● WHAT YOU WILL DO
Output all the data below verbatim.

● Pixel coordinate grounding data
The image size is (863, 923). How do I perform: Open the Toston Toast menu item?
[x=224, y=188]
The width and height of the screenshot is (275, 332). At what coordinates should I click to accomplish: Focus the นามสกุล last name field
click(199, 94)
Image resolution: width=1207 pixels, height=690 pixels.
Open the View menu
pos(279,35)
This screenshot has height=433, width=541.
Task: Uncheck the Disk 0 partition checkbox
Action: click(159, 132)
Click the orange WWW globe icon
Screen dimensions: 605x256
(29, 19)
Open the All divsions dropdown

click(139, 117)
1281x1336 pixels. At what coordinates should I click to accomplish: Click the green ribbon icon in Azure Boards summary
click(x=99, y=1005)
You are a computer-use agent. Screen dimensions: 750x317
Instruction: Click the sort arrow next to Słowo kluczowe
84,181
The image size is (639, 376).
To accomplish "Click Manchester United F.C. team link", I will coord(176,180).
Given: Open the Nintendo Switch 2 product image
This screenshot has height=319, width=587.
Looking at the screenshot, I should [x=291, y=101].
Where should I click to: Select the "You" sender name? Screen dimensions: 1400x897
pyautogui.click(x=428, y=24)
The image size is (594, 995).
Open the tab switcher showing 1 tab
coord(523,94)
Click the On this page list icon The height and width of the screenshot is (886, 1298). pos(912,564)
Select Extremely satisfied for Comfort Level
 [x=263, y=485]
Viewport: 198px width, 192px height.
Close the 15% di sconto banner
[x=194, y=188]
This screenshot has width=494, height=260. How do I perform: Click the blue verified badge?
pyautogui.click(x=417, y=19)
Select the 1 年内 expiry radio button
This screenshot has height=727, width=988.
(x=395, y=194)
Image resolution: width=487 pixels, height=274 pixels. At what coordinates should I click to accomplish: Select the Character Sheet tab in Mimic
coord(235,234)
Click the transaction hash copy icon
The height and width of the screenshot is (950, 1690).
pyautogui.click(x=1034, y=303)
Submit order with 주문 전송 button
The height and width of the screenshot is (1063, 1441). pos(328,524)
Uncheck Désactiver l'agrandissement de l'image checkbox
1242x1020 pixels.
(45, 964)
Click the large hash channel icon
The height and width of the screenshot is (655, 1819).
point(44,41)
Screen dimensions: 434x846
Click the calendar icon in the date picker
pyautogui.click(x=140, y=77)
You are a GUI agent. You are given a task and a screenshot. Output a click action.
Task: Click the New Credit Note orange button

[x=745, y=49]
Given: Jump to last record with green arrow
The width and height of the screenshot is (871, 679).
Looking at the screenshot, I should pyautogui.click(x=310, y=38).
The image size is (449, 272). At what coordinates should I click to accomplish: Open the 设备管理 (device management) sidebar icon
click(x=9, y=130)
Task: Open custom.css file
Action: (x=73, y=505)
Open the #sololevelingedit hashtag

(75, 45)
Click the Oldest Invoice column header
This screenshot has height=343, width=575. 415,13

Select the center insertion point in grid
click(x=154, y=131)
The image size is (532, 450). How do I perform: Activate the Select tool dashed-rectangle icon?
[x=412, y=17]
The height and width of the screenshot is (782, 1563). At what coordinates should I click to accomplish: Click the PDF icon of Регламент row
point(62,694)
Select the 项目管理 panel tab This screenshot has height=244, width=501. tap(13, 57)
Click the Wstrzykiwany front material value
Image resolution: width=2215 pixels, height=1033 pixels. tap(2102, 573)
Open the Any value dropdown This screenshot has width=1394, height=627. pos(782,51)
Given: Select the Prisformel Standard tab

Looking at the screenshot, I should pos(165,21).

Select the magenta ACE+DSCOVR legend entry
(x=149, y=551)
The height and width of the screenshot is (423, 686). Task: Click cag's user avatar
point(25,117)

● TASK ANSWER
The image size is (863, 923). How do I perform: Open the Toston Toast menu item?
[x=224, y=188]
The width and height of the screenshot is (275, 332). At what coordinates should I click to accomplish: Focus the นามสกุล last name field
click(199, 94)
Image resolution: width=1207 pixels, height=690 pixels.
Open the View menu
pos(279,35)
This screenshot has height=433, width=541.
Task: Uncheck the Disk 0 partition checkbox
Action: click(159, 132)
Click the orange WWW globe icon
Screen dimensions: 605x256
(29, 19)
Open the All divsions dropdown

click(139, 117)
1281x1336 pixels. At what coordinates should I click to accomplish: Click the green ribbon icon in Azure Boards summary
click(x=99, y=1005)
You are a computer-use agent. Screen dimensions: 750x317
Instruction: Click the sort arrow next to Słowo kluczowe
84,181
The image size is (639, 376).
To accomplish "Click Manchester United F.C. team link", I will coord(176,180).
Given: Open the Nintendo Switch 2 product image
This screenshot has height=319, width=587.
Looking at the screenshot, I should [x=291, y=101].
Where should I click to: Select the "You" sender name? Screen dimensions: 1400x897
pyautogui.click(x=428, y=24)
The image size is (594, 995).
Open the tab switcher showing 1 tab
coord(523,94)
Click the On this page list icon The height and width of the screenshot is (886, 1298). pos(912,564)
Select Extremely satisfied for Comfort Level
 [x=263, y=485]
Viewport: 198px width, 192px height.
Close the 15% di sconto banner
[x=194, y=188]
This screenshot has width=494, height=260. How do I perform: Click the blue verified badge?
pyautogui.click(x=417, y=19)
Select the 1 年内 expiry radio button
This screenshot has height=727, width=988.
(x=395, y=194)
Image resolution: width=487 pixels, height=274 pixels. At what coordinates should I click to accomplish: Select the Character Sheet tab in Mimic
coord(235,234)
Click the transaction hash copy icon
The height and width of the screenshot is (950, 1690).
pyautogui.click(x=1034, y=303)
Submit order with 주문 전송 button
The height and width of the screenshot is (1063, 1441). pos(328,524)
Uncheck Désactiver l'agrandissement de l'image checkbox
1242x1020 pixels.
(45, 964)
Click the large hash channel icon
The height and width of the screenshot is (655, 1819).
point(44,41)
Screen dimensions: 434x846
Click the calendar icon in the date picker
pyautogui.click(x=140, y=77)
You are a GUI agent. You are given a task and a screenshot. Output a click action.
Task: Click the New Credit Note orange button

[x=745, y=49]
Given: Jump to last record with green arrow
The width and height of the screenshot is (871, 679).
Looking at the screenshot, I should pyautogui.click(x=310, y=38).
The image size is (449, 272). At what coordinates should I click to accomplish: Open the 设备管理 (device management) sidebar icon
click(x=9, y=130)
Task: Open custom.css file
Action: (x=73, y=505)
Open the #sololevelingedit hashtag

(75, 45)
Click the Oldest Invoice column header
This screenshot has height=343, width=575. 415,13

Select the center insertion point in grid
click(x=154, y=131)
The image size is (532, 450). How do I perform: Activate the Select tool dashed-rectangle icon?
[x=412, y=17]
The height and width of the screenshot is (782, 1563). At what coordinates should I click to accomplish: Click the PDF icon of Регламент row
point(62,694)
Select the 项目管理 panel tab This screenshot has height=244, width=501. tap(13, 57)
Click the Wstrzykiwany front material value
Image resolution: width=2215 pixels, height=1033 pixels. tap(2102, 573)
Open the Any value dropdown This screenshot has width=1394, height=627. pos(782,51)
Given: Select the Prisformel Standard tab

Looking at the screenshot, I should pos(165,21).

Select the magenta ACE+DSCOVR legend entry
(x=149, y=551)
The height and width of the screenshot is (423, 686). Task: Click cag's user avatar
point(25,117)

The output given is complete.